The photograph of Yellowstone Falls on the bulkhead is Jackson’s own icon. Dating from 1871 and the first photograph ever made of the Falls, it is a contact print made from a glass negative measuring some 16 by 20 inches, hauled into and out of the canyon by mule train. In a less strenuous era and a less strenuous part of the nation, someone still took painstaking brush and pigment and colored in the Black Diamond.

It’s easier now.

The current technique’s business model is monthly rent, and its business name is Lightroom. As long as your credit lasts within the room, it proposes to enact and perform memory for you. Now, because you have tapped a credit card, you are entitled to believe that you see clouds passing above the damp riverbank where you stand in sunlight.

This month I paid for you. The door opened, the Room let you in, and now you believe you once saw what you see now. Subject to the terms of the agreement, you began believing you were on a river path to a place where earth is soft beneath Mother’s breath-warm steam.

The empty

Somebody at lower right went blurry and moved off in the dark. For a time a shutter had opened and the dark was filled with glitter. It threw light on the change of circumstance. Within the dark, non-glittering somebody would never be seen again.

Detroit Publishing Company collection, Library of Congress, https://www.loc.gov/pictures/item/2016800409/. Perspective adjusted and contrast and detail restored.

 

 

 

For the Realists

During the nineteenth century, coal and its no longer latent powers began mattering to art and literature. Having been perceived and depicted, they now demanded equal but different rank with the divine. To realize Anna Karenina’s feelings during her night passage on the Moscow-St. Petersburg express was the same problem for Tolstoy that it would have been for Homer, but it was only Homer’s routes that traversed a universe conceivable as a surface hiding no secrets and revealing all there was to reveal. Against that, the moment at the end of Anna’s emptied book when a disconnected fuel tender came rolling by itself down its track (VIII.5) was a revelation of movement without a discoverable origin in intent or terminus in meaning. It may have been that that extorted the last tears from Vronsky. His voyage of discovery had ended without conclusion, in smoky midair.

See how you yourself now perceive this silhouette of eleven womanless men and a danger sign. Inside their collective image, smoke from a waiting parovoz ascends to darken the cloudscape, and that seems to be all the meaning there is. Certainly no one within the artwork’s dark margins is reading the sign’s words.

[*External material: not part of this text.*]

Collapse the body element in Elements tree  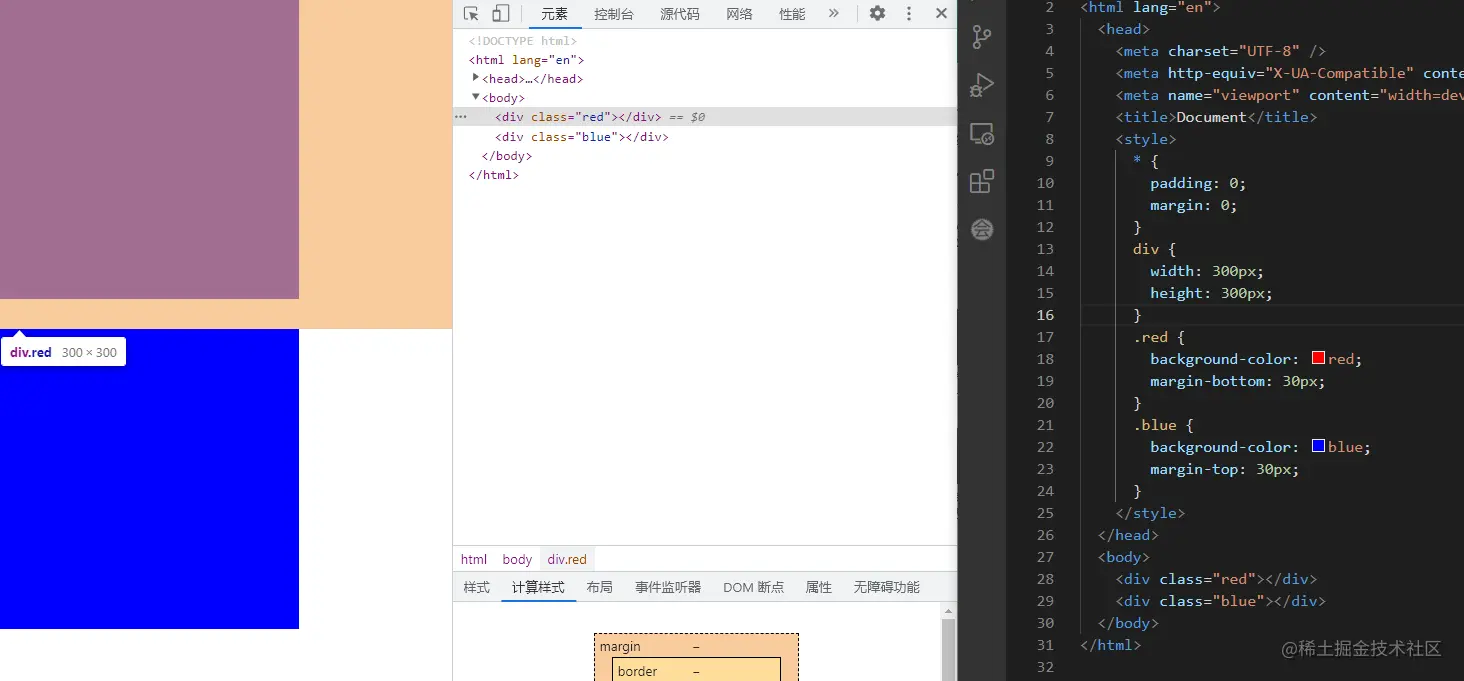(x=476, y=97)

“Track elevating at road crossing, Joliet, Ill.,” between 1900 and 1905. Detroit Publishing Company Collection, Library of Congress, https://www.loc.gov/pictures/collection/det/item/2016795685/. Post-processed for contrast and detail. Replaces a 2014 restoration, which has now been deleted from the blog.

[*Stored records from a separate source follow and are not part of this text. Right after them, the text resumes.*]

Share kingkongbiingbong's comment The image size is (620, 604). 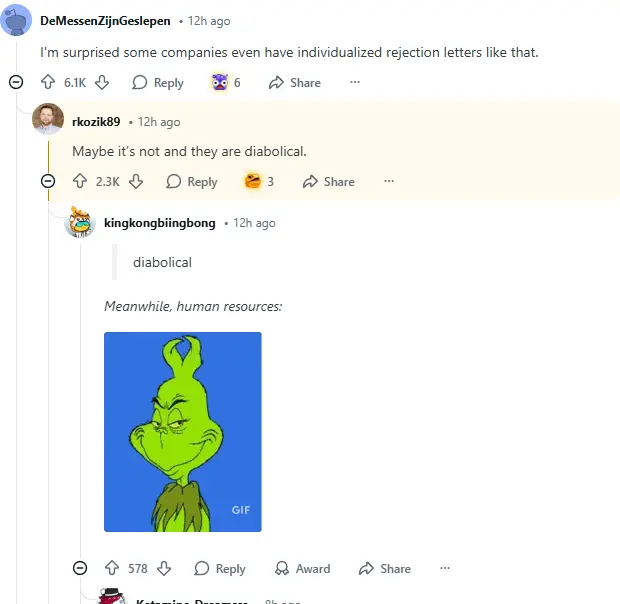(385, 568)
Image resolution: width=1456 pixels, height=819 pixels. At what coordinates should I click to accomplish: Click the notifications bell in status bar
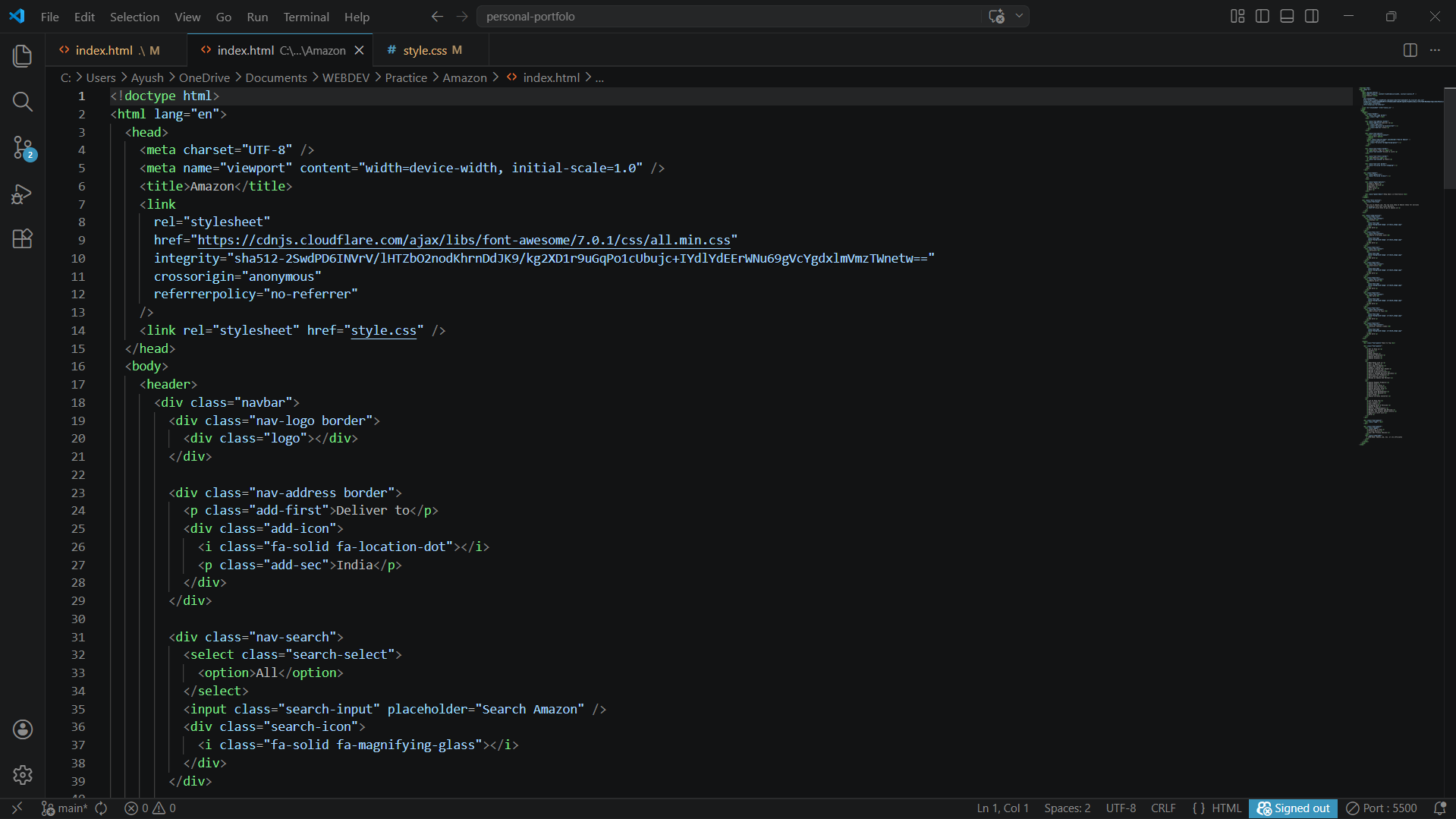[x=1439, y=808]
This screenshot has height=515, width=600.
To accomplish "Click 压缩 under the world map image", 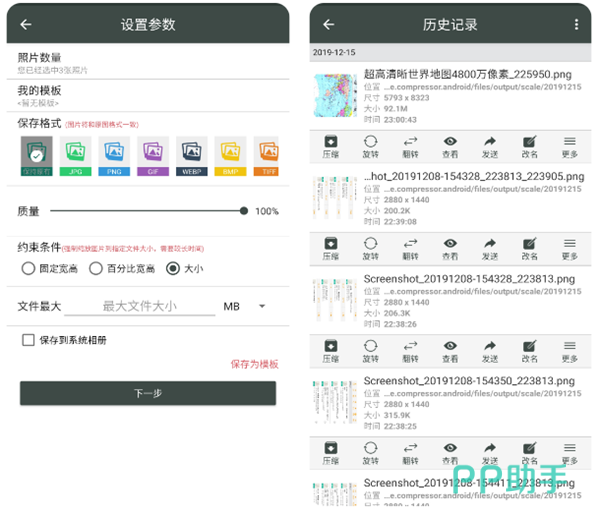I will 330,147.
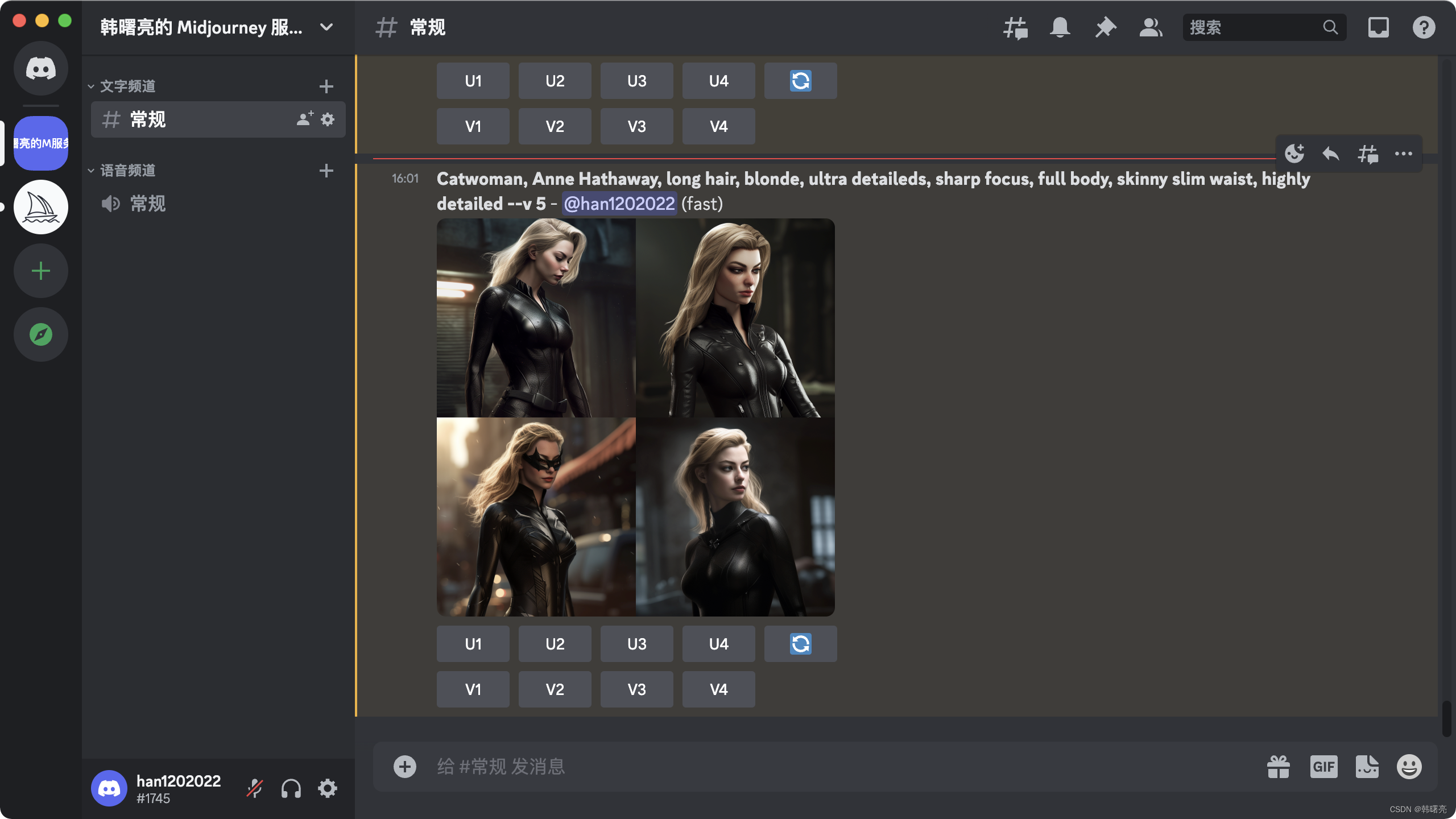Toggle headphones deafen button

[x=291, y=788]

Signed at under such circumstances, lesser realists such as William Dean Howells and Jacob Riis reacted by filling their non-fictions and their fictions alike with brand names and street addresses, recorded with due accuracy. The intent seemed to have been to force signifiers like the railroadmen’s unread X to give up a meaning. In time, James Joyce came to understand that a record’s significance lies in its words, only. The data of its ostensible content are a pre-text, and that is enough. But the image you have just seen in parallel with Tolstoy’s words is a wordlessness. Its primary signifier is not a history like Tolstoy’s or Joyce’s but a chemistry and a meteorology, and its record is only one of the smudges that coal in the nineteenth century left in the air.

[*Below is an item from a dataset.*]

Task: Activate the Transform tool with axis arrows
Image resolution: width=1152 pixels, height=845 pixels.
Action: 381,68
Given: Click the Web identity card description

She woke from a dream of flight by alphabet

She was Phoebe Snow, the white-gowned heroine of one of the most successful advertising campaigns in American business history: Earnest Elmo Calkins’s series of streetcar advertising cards (1903-1917) for the Delaware, Lackawanna and Western Railroad. This was the onset of Phoebe’s dream.

 

 

Its poems and its history can be read at http://cs.trains.com/ctr/f/3/p/264453/2986868.aspx. For the dream itself, however, no language was required beyond a few alphabetic cells of the meaning into which Phoebe was to awaken .

 

 

And because the alphabet was a dream, the awakening from dream to meaning was happy.